We are surrounded by risk. Every moment of every day, the sheer number of things that could go wrong is staggering. Cells divide by the billions. Planes take off and land. Cars merge at seventy miles an hour with nothing but a painted line separating them from oncoming traffic. Buildings stand under loads they were never designed to hold forever. Electrical systems hum behind walls. Hearts beat without being asked.
And yet, overwhelmingly, nothing happens.
We don't think about this. We move through our days with an assumed safety that we've never been promised and couldn't possibly earn. We call it "normal." But what if normal is actually the anomaly? What if the default state of a fallen world is disorder, and the fact that things hold together at all is the thing that demands an explanation?
The Inverted Question
When something goes wrong, we're stunned. A bridge collapses and it makes international news. A plane goes down and we grieve collectively. A diagnosis comes back and the first question is always the same: Why me?
It's a human question. An honest one. But it has the arrow pointing the wrong direction.
The harder theological question isn't "why do bad things happen?" It's "why does so much go right?" The sample size of events on any given day is enormous. Millions of flights, billions of cell divisions, trillions of mechanical and biological and chemical processes humming along without incident. Statistically, the frequency of catastrophic failure should be far higher than it is. We should be amazed not when something breaks, but when it doesn't.
And we are amazed, but only at the breaking. The holding together is invisible to us.
A World That Groans
Scripture doesn't sugarcoat the state of things. Paul writes in Romans 8 that the whole creation groans, subjected to futility, waiting for redemption. This is not a world running as designed. It is a world bent, fractured, moving toward entropy. Cancer is not a glitch in an otherwise perfect system. It is the system expressing its fallenness. Decay, disease, death: these are the native language of a world east of Eden.
So the real question isn't why suffering exists. Suffering is what you'd expect. The question is what holds back the flood.
In Him All Things Hold Together
Paul gives us the answer in Colossians 1:17: "In him all things hold together." This isn't a metaphor. It's a description of sustained, active, moment-by-moment grace operating at a scale we can barely comprehend. Every cell that divides correctly, every structure that stands, every system that functions is evidence not of luck or engineering alone, but of a God who has not yet let go.

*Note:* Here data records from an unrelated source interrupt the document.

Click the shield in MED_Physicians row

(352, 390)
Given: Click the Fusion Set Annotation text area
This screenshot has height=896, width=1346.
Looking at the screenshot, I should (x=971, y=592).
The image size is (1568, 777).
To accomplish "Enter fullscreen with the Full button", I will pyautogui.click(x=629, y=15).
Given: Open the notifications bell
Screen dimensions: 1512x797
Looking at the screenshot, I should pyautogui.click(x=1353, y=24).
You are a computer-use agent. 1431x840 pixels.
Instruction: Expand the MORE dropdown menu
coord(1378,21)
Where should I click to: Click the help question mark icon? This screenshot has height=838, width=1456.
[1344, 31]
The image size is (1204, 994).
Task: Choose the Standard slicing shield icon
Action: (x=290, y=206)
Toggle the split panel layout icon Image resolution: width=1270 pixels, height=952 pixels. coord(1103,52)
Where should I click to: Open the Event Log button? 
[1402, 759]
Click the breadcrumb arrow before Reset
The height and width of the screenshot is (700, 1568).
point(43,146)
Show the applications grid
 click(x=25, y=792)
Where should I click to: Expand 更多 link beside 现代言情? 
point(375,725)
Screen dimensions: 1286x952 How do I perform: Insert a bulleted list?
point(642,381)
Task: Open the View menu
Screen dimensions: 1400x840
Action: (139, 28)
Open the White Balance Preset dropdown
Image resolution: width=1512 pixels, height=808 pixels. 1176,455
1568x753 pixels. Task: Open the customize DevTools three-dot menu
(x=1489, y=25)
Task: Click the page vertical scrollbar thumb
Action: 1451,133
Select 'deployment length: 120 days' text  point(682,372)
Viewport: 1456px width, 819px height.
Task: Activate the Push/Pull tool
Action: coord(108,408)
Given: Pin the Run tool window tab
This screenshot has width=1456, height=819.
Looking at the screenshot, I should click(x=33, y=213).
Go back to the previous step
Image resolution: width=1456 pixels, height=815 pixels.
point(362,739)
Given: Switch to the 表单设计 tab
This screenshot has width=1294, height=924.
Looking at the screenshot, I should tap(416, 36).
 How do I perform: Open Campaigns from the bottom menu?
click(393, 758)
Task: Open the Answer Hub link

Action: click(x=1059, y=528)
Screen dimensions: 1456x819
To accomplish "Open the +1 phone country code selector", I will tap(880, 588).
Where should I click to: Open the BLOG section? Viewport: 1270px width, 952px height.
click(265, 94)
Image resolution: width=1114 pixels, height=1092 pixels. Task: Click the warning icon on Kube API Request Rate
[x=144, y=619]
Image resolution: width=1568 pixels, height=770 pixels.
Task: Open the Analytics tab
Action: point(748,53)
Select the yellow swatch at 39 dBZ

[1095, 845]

This is what theologians call common grace, the unmerited sustaining of creation that falls on everyone regardless of faith or merit. The rain falls on the just and the unjust. And so does the quiet, invisible preservation that keeps the world from unraveling.
We live on the surface of this grace every single day and almost never look down.
The Psalm 81 Problem
Psalm 81 captures this dynamic with devastating clarity. God speaks through the psalmist, reminding Israel of what he did: "I relieved your shoulder of the burden; your hands were freed from the basket." The Hebrew word there, dud, carries a meaning far more severe than a wicker basket. Lexically, it can refer to a gravedigger's tool. The image isn't just manual labor. It's digging graves, possibly your own.
God's message to Israel is: I pulled you out of a death-system. Egypt wasn't just oppressive. It was a machinery designed to consume you. And I broke you free from it.
And then the turn: "But my people did not listen to my voice; Israel would not submit to me."
The pattern is ancient and relentless. God sustains, delivers, holds things together. And we forget. Not because we're malicious, but because preservation is quiet and suffering is loud. The bridge that holds doesn't make the news. The diagnosis that never comes doesn't prompt a prayer of thanks. We have built our entire sense of normalcy on top of an ocean of grace and we rarely look beneath the surface.
The Shattered Illusion
When suffering does break through, what it shatters isn't just our health or our plans. It shatters the illusion that safety was guaranteed. That we were owed a life without disruption. And the pain of that shattering is real. It is not something to theologize away in the moment.
But underneath the grief, there is a reframe available that is not cruel but honest: we were never promised a world without suffering. We were promised a God who sustains us in the midst of it. The person who receives the diagnosis and the person who doesn't are both living in the same fragile, groaning world. One of them just got a clearer look at it.
Counting the Mercies
The statistics of risk, honestly considered, are an argument for grace. Not in the cold, detached sense of running the numbers, but in the lived sense of pausing long enough to notice how much is going right that we never asked for and couldn't control.
Every day that the worst doesn't happen is not a neutral day. It is a day of active mercy. And when the worst does come, it comes not as evidence that God has abandoned us, but as a reminder that we live in a world that desperately needs the redemption it was promised.
The case for grace doesn't require extraordinary evidence. It just requires us to stop treating ordinary preservation as something we earned and start seeing it for what it is: the hand of God, holding all things together, one unremarkable, miraculous moment at a time.